Assister à un défilé, "j'ai toujours voulu faire ça", justifie-t-elle. Elle confie son admiration pour Alexa Chung qui "travaillait chez Vogue et a créé sa ligne de vêtements".
Internet a tout bouleversé
Après avoir tâté le terrain, la Fashion Week de Londres a décidé d'ouvrir ses portes au public. Jusqu'à 2.000 personnes peuvent participer à l'événement, même si les fashionistas n'auront le droit qu'à une poignée de défilés dédiés et ne pourront pas voir les têtes d'affiches comme Victoria Beckham ou encore Burberry.
Elargir l'audience de ce rendez-vous des professionnels du secteur et des célébrités, "nous y réfléchissions depuis plusieurs saisons. En réalité, internet a tout bouleversé", explique à l'AFP Stephanie Phair, présidente du British Fashion Council (BFC), qui représente l'industrie de la mode britannique.
Cela fait des années que les journalistes ou les "influenceurs" postaient en temps réel les photos des défilés sur les réseaux sociaux, alors "pourquoi ne pas faire participer les gens et les rapprocher des créateurs à qui ils vont acheter des vêtements?", observe Mme Phair.
"Les gens veulent connaître l'expérience que c'est de vivre un défilé, la magie que provoque la mode", avance-t-elle. Et plus prosaïquement, il s'agit aussi d'"aider les marques à développer des affaires durables".
Six défilés sont proposés au cours du week-end, de trois créateurs: Alexa Chung, House of Holland, marque du Britannique Henry Holland, et Self Portrait, connu pour ses robes appréciées de Kate Middleton et Meghan Markle, les épouses des princes William et Harry.
Mais d'autres stylistes se montrent ouverts à une telle participation, comme le Turc installé à Londres Bora Aksu: "c'est une façon de rencontrer directement les consommateurs, d'avoir un retour différent", dit-il à l'AFP.

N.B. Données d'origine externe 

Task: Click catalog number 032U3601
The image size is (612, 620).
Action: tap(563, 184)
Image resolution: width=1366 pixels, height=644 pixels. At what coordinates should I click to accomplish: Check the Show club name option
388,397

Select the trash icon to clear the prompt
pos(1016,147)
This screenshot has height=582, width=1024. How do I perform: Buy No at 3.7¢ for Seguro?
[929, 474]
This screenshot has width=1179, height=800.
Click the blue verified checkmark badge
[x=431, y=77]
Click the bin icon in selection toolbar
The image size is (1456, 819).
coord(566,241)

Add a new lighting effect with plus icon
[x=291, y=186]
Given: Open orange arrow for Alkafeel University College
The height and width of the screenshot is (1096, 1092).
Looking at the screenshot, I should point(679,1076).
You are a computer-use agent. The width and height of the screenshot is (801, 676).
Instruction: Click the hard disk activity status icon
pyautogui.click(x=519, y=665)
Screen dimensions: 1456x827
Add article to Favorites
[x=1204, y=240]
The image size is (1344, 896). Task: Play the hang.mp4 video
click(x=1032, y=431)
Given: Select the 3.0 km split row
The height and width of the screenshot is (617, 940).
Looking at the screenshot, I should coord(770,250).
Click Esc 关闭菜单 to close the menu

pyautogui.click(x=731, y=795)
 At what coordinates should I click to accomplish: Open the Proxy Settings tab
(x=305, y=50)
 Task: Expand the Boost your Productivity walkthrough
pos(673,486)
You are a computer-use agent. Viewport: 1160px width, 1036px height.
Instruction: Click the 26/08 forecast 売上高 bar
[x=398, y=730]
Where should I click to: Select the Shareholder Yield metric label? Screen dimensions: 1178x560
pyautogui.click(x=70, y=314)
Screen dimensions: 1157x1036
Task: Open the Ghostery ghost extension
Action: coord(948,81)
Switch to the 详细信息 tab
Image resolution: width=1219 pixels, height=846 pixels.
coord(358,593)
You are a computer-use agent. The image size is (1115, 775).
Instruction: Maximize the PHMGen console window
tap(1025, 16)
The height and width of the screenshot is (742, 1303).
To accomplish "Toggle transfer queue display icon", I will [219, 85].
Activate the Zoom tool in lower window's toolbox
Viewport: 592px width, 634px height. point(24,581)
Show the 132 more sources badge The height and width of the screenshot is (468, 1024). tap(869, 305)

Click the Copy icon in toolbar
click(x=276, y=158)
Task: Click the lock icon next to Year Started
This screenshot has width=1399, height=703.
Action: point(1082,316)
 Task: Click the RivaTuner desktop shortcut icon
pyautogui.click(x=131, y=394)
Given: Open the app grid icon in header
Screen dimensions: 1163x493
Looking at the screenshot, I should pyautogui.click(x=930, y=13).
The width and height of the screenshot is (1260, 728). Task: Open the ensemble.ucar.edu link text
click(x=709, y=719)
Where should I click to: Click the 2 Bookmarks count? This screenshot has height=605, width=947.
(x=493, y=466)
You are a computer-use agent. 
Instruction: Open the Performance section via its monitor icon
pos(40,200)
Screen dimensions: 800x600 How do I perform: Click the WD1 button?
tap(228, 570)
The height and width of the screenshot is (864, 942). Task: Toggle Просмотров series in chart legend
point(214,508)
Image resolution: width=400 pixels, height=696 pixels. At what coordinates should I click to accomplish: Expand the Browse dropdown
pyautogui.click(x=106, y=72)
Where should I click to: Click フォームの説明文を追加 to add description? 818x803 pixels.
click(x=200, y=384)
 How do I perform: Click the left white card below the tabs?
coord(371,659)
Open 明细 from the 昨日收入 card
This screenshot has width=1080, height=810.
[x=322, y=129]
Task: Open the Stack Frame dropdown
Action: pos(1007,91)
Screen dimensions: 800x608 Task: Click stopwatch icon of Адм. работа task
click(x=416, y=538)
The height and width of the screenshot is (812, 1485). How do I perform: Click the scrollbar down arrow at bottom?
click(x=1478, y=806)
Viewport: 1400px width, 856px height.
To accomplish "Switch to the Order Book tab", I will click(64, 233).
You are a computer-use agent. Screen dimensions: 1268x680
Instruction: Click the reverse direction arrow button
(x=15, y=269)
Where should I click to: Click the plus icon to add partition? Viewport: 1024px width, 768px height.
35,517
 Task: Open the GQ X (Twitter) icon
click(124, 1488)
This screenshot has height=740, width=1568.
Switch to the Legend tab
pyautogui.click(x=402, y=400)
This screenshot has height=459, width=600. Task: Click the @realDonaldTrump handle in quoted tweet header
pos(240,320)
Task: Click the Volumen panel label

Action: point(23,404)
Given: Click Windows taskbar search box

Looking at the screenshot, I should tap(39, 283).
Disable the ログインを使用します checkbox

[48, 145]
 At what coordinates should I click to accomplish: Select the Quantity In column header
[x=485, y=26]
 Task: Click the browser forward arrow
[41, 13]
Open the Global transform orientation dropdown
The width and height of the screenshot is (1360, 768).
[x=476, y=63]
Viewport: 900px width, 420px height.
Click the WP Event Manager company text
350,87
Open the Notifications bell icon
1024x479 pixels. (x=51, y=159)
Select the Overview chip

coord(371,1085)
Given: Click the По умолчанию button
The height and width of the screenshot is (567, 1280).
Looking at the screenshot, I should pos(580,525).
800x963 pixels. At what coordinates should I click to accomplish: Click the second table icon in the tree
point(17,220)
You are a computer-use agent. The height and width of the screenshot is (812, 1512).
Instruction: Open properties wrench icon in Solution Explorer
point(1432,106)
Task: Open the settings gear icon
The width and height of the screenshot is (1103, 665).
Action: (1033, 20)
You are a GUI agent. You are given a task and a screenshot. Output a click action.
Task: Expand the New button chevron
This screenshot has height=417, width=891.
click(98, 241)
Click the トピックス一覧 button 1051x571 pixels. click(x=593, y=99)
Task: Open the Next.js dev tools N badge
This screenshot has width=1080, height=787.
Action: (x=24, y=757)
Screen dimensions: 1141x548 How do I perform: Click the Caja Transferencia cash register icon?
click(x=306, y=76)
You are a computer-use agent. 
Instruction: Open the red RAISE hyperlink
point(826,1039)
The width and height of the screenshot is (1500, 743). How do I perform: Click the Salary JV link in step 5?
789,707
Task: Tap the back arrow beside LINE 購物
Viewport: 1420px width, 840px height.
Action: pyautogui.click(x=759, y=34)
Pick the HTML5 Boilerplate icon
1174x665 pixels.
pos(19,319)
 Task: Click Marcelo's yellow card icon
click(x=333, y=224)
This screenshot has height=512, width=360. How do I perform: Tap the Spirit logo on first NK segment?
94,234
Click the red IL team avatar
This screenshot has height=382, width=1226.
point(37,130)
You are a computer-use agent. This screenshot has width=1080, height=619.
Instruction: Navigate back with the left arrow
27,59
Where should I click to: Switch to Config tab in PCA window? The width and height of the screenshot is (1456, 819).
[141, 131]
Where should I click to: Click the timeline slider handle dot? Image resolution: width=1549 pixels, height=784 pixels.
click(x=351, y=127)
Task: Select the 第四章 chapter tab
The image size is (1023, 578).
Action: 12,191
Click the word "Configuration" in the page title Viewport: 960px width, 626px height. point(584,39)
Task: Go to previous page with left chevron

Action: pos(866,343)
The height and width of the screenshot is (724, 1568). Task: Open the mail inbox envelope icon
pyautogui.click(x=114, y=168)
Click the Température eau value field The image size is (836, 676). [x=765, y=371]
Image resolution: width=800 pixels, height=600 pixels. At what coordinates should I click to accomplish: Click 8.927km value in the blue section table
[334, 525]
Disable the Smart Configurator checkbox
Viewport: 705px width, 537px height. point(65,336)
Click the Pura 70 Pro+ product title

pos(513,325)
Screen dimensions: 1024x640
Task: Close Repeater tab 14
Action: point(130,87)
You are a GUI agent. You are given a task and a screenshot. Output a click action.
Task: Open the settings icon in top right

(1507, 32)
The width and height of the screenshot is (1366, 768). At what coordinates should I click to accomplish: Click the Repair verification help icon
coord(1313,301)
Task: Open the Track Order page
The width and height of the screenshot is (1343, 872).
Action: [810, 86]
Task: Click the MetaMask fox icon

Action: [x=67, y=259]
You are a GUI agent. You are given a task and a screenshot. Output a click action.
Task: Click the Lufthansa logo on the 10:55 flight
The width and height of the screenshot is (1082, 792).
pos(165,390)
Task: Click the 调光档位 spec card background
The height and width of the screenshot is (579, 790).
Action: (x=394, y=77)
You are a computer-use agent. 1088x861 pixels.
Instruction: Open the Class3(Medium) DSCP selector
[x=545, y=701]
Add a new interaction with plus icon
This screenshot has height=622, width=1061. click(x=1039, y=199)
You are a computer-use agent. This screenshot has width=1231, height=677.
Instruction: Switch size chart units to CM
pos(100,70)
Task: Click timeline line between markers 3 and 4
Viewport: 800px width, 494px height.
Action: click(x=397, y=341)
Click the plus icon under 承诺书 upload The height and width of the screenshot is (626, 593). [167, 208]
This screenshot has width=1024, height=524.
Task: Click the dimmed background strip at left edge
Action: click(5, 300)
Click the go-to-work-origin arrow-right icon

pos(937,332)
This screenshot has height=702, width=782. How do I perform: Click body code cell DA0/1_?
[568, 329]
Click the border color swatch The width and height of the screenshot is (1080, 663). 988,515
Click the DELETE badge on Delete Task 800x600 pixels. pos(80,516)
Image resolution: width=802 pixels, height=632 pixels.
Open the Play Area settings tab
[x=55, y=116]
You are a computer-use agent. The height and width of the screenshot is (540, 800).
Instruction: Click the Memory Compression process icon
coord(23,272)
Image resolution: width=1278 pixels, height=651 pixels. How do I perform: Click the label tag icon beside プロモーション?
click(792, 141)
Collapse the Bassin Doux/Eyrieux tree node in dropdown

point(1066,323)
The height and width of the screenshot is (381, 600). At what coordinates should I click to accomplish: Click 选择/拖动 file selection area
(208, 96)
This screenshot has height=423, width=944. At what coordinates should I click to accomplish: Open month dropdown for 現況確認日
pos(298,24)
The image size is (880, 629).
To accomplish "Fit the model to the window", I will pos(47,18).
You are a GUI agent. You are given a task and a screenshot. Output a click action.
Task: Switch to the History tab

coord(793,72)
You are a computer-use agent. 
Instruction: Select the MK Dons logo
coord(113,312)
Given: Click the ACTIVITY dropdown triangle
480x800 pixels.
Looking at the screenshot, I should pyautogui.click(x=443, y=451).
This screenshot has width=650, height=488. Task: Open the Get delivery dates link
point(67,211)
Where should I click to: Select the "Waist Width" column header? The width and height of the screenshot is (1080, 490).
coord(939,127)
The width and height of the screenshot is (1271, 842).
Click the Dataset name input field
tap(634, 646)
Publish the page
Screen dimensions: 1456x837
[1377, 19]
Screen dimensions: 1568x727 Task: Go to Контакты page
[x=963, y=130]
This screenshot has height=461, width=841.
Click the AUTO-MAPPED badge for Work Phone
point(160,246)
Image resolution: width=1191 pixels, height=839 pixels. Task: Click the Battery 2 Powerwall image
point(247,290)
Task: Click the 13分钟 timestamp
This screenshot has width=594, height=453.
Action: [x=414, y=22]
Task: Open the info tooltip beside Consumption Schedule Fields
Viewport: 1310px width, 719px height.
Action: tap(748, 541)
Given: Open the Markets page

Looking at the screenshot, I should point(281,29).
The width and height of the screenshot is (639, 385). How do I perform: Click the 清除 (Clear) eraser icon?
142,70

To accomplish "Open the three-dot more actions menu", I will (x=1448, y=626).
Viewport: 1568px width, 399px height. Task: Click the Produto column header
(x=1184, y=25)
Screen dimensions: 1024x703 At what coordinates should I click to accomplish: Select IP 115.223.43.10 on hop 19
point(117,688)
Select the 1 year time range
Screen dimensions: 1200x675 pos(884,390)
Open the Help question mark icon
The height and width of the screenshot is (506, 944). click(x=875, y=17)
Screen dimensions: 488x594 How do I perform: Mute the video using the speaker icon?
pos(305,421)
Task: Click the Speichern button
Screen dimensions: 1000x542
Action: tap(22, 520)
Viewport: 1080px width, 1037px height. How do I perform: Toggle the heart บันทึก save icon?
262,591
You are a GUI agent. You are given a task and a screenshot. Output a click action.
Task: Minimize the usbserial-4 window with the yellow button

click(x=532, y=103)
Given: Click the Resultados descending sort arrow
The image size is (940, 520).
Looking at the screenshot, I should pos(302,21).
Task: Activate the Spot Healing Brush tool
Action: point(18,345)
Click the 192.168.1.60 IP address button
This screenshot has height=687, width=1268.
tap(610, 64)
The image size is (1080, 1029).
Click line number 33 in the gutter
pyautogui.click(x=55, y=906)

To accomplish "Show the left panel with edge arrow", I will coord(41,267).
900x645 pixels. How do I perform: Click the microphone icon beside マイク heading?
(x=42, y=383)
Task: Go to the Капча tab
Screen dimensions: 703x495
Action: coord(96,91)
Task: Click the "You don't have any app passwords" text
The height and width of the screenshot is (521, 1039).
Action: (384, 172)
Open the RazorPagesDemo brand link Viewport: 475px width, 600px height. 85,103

"Au début des années 2000, la mode était un domaine vraiment isolé et en quelque sorte exclusif mais le monde a changé", estime-t-il, se réjouissant de voir "des liens se construire entre la mode et le grand public".
Parmi les amateurs, Shuo Wu, un Londonien de 30 ans, est venu juste par curiosité. "La mode ce n'est pas mon domaine, je travaille dans la finance", explique-t-il. Il habitait auparavant à New York où "la Fashion Week est une célébration publique", raconte-t-il. Là-bas, "ça semble plus accessible ou peut-être qu'on en fait mieux la publicité", compare-t-il.
Mais tous ne sont pas convaincus par l'opération du BFC. Kathy Fawcett, une habitante de Bristol âgée de 56 ans, comptait voir l'exposition consacrée à la "mode positive" car elle se dit "plus intéressée par l'industrie de la mode et son impact sur le climat que par la mode elle même".
Arrivée à l'entrée de la Fashion week, le prix la fait renoncer: 135 livres (150 euros) minimum! "S'ils veulent changer leur image élitiste, il faut qu'ils rendent ça plus accessible", plaide-t-elle.